Why does spin_unlock_bh function enables preemption without calling the scheduler


I was looking into the spinlock code of kernel code (version 3.10.1), and didnt understand one thing.

When acquiring the spinlock through the function spin_lock_bh(), it goes ahead and calls preempt_disable(). This is the same as other spinlock functions which is used to acquire, for example spin_lock() and spin_lock_irq().

But when releasing the lock through spin_unlock_bh(), it calls preempt_enable_no_resched(), which skips calling the scheduler to preempt. That is not the case for the other corresponding release functions (like spin_unlock() and spin_unlock_irq()).
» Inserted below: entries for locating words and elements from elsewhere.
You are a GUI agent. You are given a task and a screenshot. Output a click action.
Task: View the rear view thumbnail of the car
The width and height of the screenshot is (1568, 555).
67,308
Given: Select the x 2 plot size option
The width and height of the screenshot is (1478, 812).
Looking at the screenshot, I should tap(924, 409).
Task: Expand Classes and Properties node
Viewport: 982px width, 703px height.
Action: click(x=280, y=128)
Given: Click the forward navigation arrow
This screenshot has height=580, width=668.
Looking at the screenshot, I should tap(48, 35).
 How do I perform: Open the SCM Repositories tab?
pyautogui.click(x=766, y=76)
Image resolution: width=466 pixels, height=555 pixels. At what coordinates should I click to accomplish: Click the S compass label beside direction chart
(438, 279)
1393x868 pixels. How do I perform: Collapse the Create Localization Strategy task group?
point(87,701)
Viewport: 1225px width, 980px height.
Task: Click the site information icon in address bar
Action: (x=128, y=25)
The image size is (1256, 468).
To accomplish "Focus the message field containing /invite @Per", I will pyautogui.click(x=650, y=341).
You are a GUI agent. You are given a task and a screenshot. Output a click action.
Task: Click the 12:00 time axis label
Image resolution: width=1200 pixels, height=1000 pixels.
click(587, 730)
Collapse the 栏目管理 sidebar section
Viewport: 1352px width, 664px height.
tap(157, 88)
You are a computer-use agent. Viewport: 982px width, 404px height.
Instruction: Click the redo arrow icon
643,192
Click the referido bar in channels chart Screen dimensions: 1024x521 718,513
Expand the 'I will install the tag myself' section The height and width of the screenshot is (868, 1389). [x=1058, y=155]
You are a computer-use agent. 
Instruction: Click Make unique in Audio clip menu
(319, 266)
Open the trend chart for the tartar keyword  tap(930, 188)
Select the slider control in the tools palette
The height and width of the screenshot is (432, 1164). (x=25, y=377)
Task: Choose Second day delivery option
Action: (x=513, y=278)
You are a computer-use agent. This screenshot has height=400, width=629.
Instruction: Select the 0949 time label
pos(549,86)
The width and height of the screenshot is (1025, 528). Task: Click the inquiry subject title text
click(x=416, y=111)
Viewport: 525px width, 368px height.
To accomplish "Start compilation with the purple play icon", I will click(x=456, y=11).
They call the regular preempt_enable() function which calls __schedule().


Solution

  • local_bh_disable() increments preempt_count counter by a specific value, also preempt_disable() increments it by 1. That's what __raw_spin_lock_bh() does.

    preempt_enable() function (which is invoked from __raw_spin_unlock() and __raw_spin_unlock_irq()) invokes preempt_check_resched(). But there is no need to try to schedule when preemption is still disabled. It will be done inside _local_bh_enable_ip() on function exit.

    Looking at source code you can see that the real "BH" spinlock call sequence is:

    spin_release(&lock->dep_map, 1, _RET_IP_);
    do_raw_spin_unlock(lock);
    preempt_enable_no_resched();
        \____barrier();
        \____dec_preempt_count(); // <--- decrease counter, but we can't schedule here
    local_bh_enable_ip();
        \____sub_preempt_count() // <--- real disabling preemption
        \____preempt_check_resched(); // <--- schedule
    

    But f.e. "IRQ" spinlock call sequence:

    spin_release(&lock->dep_map, 1, _RET_IP_);
    do_raw_spin_unlock(lock);
    local_irq_enable();
    preempt_enable();
        \____barrier();
        \____dec_preempt_count(); // <--- real disabling preemption
        \____barrier();
        \____preempt_check_resched(); // <--- schedule
    

    To sum up: in case of BH-spinlock it just bypasses preempt_check_resched() because it's not needed.